Indipendentemente dall’opportunità di seguire nel mondo le multinazionali italiane, Engineering ha aperto negli ultimi anni anche una sede in Irlanda e una in Belgio. “Nel primo caso – spiega Amodeo – abbiamo voluto cogliere anche noi le facilitazioni fiscali offerte dal governo irlandese alle società estere che volessero aprire una società in loco. Avere una presenza in Irlanda ci consente di avere un osservatorio privilegiato su quanto avviene nel mercato anglosassone. Nel secondo caso, quello del Belgio, la decisione è nata dalla convinzione di poter offrire anche alle istituzioni europee la nostra ultradecennale esperienza con la pubblica amministrazione italiana”. Da non dimenticare il fatto che in Belgio non ci sono però solo organizzazioni di tipo politico, ma anche grandi utenti come, per esempio, l’Eurocontrol, l’equivalente su scala europea dell’Enav italiana, o la Nato.
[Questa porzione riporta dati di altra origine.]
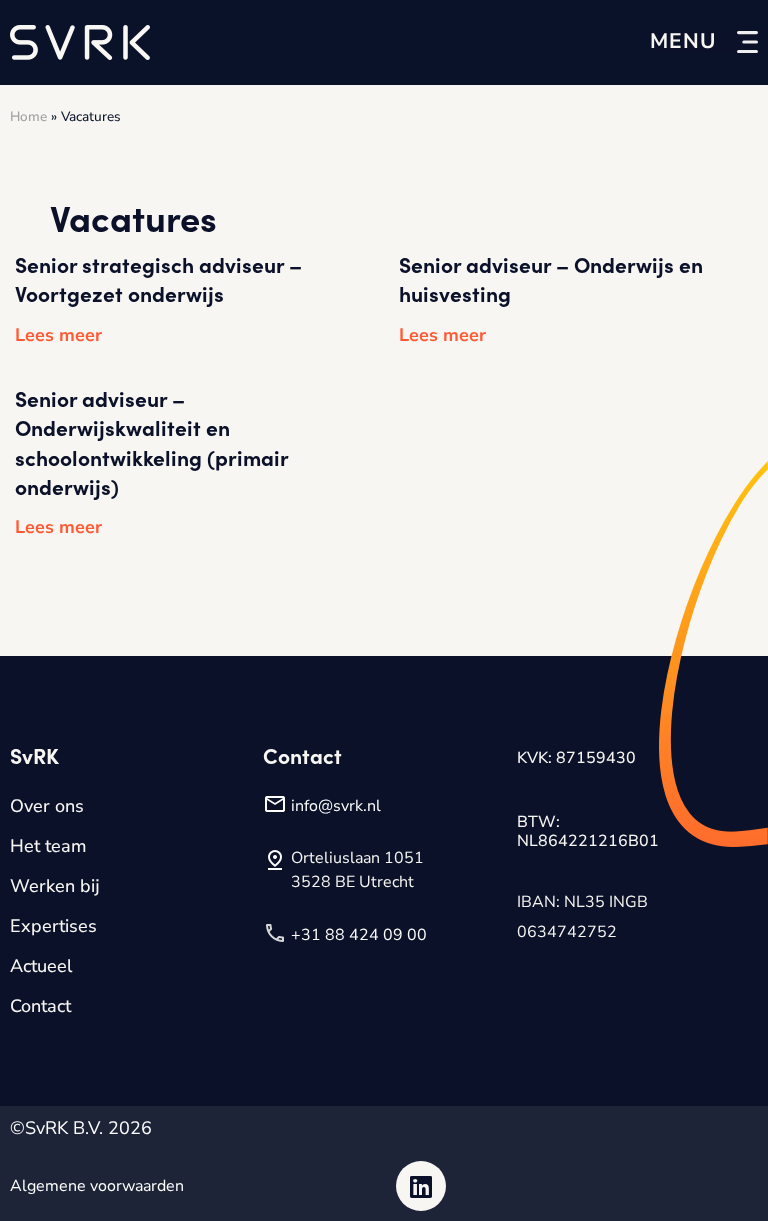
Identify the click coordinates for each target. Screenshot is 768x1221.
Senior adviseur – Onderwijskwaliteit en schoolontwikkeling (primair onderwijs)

L’importanza acquisita a livello mondiale da Engineering nel settore del software open source, “sia come integratore – precisa Amodeo – sia come editore”, costituisce un’ulteriore leva competitiva per la sua penetrazione sul mercato internazionale. “Nell’ambito delle tecnologie abilitanti proprietarie per la creazione di sistemi informativi – dai sistemi operativi ai database, alle grandi piattaforme gestionali – ormai sono gli Stati Uniti a farla da padrone”, sostiene Amodeo. “Sap – aggiunge – è un’isola felice. Diverso è il discorso per il software open source. In quest’ambito l’Europa può ancora giocare un ruolo importante nella fornitura di queste tecnologie abilitanti, oltre che nello sviluppo applicativo e nell’integrazione. Basti vedere cosa succede in Francia e in Olanda. Anche la Gran Bretagna e l’Italia sono presenti, ma arrancano ancora. L’ambiente open source ha bisogno di essere aiutato. Un ruolo fondamentale lo svolgono i governi. In questo senso alcuni lanciano dichiarazioni e poi passano all’azione. Altri dicono belle parole e poi non fanno niente”. (R.C.)